* **Work to complete**
Report, as a bare number, how many lines in the data contain "agent".

* **Data shown**
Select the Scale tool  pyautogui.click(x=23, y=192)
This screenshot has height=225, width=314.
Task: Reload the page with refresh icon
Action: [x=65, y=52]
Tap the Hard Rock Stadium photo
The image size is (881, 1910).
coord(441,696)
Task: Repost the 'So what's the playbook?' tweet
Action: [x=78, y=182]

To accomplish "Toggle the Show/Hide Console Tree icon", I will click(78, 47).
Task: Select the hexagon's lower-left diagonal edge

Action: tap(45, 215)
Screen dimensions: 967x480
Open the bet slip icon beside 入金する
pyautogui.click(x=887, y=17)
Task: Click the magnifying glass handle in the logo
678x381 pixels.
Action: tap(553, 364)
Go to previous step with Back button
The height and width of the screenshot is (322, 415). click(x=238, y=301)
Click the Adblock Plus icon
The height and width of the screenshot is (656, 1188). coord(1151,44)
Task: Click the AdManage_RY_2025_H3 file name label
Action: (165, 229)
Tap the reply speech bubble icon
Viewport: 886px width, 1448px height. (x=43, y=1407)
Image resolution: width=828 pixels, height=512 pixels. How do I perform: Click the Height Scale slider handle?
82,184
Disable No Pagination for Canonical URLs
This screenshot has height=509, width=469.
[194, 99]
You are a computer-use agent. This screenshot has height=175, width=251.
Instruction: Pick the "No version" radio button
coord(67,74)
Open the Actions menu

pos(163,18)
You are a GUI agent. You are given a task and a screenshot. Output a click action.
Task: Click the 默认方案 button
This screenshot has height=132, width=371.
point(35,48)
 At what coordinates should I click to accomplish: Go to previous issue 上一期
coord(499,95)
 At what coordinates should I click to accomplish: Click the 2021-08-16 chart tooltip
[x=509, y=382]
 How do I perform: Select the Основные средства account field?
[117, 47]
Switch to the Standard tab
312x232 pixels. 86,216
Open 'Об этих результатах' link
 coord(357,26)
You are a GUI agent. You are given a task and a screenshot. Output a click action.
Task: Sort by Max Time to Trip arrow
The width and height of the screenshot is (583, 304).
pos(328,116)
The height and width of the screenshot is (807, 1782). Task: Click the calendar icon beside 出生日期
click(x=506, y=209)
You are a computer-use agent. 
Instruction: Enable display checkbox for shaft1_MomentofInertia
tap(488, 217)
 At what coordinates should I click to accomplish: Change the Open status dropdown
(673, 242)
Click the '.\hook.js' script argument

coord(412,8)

* **Task answer**
4